A summary of the performance of various clubs who have taken part in the competition is shown in the table below.

| Club | Wins | Last win | Runners-up | Last final lost | Total finals |
|---|---|---|---|---|---|
| Levski Sofia | 26 | 2022 | 12 | 2018 | 38 |
| CSKA Sofia | 22 | 2026 | 15 | 2025 | 37 |
| Slavia Sofia | 8 | 2018 | 3 | 2011 | 11 |
| Botev Plovdiv | 4 | 2024 | 10 | 2019 | 14 |
| Lovech | 4 | 2009 | 3 | 2007 | 7 |
| Lokomotiv Sofia | 4 | 1995 | 2 | 1977 | 6 |
| Ludogorets | 4 | 2025 | 2 | 2024 | 6 |
| Lokomotiv Plovdiv | 2 | 2020 | 5 | 2026 | 7 |
| Beroe | 2 | 2013 | 4 | 1980 | 6 |
| FK 13 Sofia | 2 | 1940 | — | — | 2 |
| Spartak Plovdiv | 1 | 1958 | 2 | 1959 | 3 |
| Spartak Sofia | 1 | 1968 | 2 | 1967 | 3 |
| Cherno More | 1 | 2015 | 2 | 2008 | 3 |
| Shipka Sofia | 1 | 1939 | — | — | 1 |
| Atletik-Slava 23 | 1 | 1941 | — | — | 1 |
| Septemvri Sofia | 1 | 1960 | — | — | 1 |
| Marek | 1 | 1978 | — | — | 1 |
| Sliven | 1 | 1990 | — | — | 1 |
| Pirin Blagoevgrad | — | — | 4 | 2009 | 4 |
| Levski Ruse | — | — | 2 | 1939 | 2 |
| Sportklub Plovdiv | — | — | 2 | 1942 | 2 |
| Spartak Varna | — | — | 2 | 1983 | 2 |
| Napredak Ruse | — | — | 1 | 1941 | 1 |
| Chernolomets Popovo | — | — | 1 | 1946 | 1 |
| Slavia-Chengelov Plovdiv | — | — | 1 | 1948 | 1 |
| Akademik Sofia | — | — | 1 | 1951 | 1 |
| Spartak Pleven | — | — | 1 | 1957 | 1 |
| Minyor Pernik | — | — | 1 | 1958 | 1 |
| Dunav Ruse | — | — | 1 | 1962 | 1 |
| Chernomorets Burgas | — | — | 1 | 1989 | 1 |
| Naftex Burgas | — | — | 1 | 2000 | 1 |
| Velbazhd | — | — | 1 | 2001 | 1 |
| Montana | — | — | 1 | 2016 | 1 |
| Arda | — | — | 1 | 2021 | 1 |
| CSKA 1948 | — | — | 1 | 2023 | 1 |

==Unofficial winners==
===Bulgarian Cup (1981–1982)===
During the 1981 and 1982 Bulgarian Cup seasons, the tournament was a secondary cup competition.

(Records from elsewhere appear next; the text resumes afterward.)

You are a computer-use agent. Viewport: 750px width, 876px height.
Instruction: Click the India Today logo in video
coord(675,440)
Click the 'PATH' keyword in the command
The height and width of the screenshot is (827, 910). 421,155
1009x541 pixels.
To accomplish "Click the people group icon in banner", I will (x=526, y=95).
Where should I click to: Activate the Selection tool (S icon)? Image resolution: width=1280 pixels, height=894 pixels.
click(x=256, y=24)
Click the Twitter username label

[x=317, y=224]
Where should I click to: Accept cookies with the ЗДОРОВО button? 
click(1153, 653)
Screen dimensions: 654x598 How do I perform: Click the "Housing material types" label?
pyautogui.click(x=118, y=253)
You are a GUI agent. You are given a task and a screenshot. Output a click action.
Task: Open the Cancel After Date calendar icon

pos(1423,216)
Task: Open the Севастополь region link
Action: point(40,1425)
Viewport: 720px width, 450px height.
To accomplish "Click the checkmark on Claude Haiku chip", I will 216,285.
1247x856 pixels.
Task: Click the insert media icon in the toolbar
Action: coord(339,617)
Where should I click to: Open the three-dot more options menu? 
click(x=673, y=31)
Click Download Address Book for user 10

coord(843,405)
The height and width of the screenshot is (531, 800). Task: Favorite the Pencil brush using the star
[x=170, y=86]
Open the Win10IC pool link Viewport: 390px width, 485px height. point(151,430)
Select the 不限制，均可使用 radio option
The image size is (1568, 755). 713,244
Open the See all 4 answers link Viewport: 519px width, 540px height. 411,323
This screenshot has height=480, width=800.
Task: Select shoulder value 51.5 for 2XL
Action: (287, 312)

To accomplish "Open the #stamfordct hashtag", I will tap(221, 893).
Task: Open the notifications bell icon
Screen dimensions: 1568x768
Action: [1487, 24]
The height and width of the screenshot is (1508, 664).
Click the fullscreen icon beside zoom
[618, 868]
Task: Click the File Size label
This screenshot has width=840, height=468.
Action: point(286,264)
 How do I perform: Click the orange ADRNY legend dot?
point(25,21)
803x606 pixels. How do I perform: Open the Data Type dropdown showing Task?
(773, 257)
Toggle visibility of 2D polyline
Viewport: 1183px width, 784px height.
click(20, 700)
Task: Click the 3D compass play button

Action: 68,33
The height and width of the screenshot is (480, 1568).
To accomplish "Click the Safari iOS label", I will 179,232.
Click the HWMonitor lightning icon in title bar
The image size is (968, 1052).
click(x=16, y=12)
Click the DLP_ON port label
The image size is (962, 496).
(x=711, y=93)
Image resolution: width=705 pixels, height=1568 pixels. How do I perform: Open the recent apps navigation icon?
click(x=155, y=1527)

| Season | Winner | Result | Runner-up | Date | Venue | Attendance |
|---|---|---|---|---|---|---|
| 1981 | CSKA Sofia | 1–0 | Slavia Sofia | 6 June 1981 | Vasil Levski National Stadium, Sofia | 25,000 |
| 1982 | Levski Sofia | 4–0 | CSKA Sofia | 16 June 1982 | Vasil Levski National Stadium, Sofia | 30,000 |

Notes:
- In 1981–82 the Winner of Cup of the Soviet Army, Lokomotiv Sofia still qualified for the next edition of 1982–83 European Cup Winners' Cup.
- From 1982–83 onward the Bulgarian Cup was the major Cup tournament.
- From 1981 until 1990 there were two Cup tournaments.
- UEFA doesn't recognize as official the 1981 and 1982 tournaments of the Bulgarian Cup and also doesn't recognize as official the Cup of the Soviet Army (1983–1990). This fact has been acknowledged by the article of Lyubomir Serafimov, a football statistician. Its significant that the participants in the 1981–82 European Cup Winners' Cup and 1982–83 European Cup Winners' Cup are teams who won the last two Official Cups of the Soviet Army - Botev Plovdiv and Lokomotiv Sofia.

==Sponsorship==

From 1997 to 2011 the Bulgarian Cup was sponsored by the American car manufacturer Ford and its official distributor in Bulgaria Moto-Pfohe.

Between season 2011–12 and 2013–14 the Bulgarian Cup was sponsored by the Bulgarian Corporate Commercial Bank.

Between season 2014–15 and 2020–21 there was no sponsor.

Since season 2021–22 the Bulgarian Cup is sponsored by gambling company Sesame.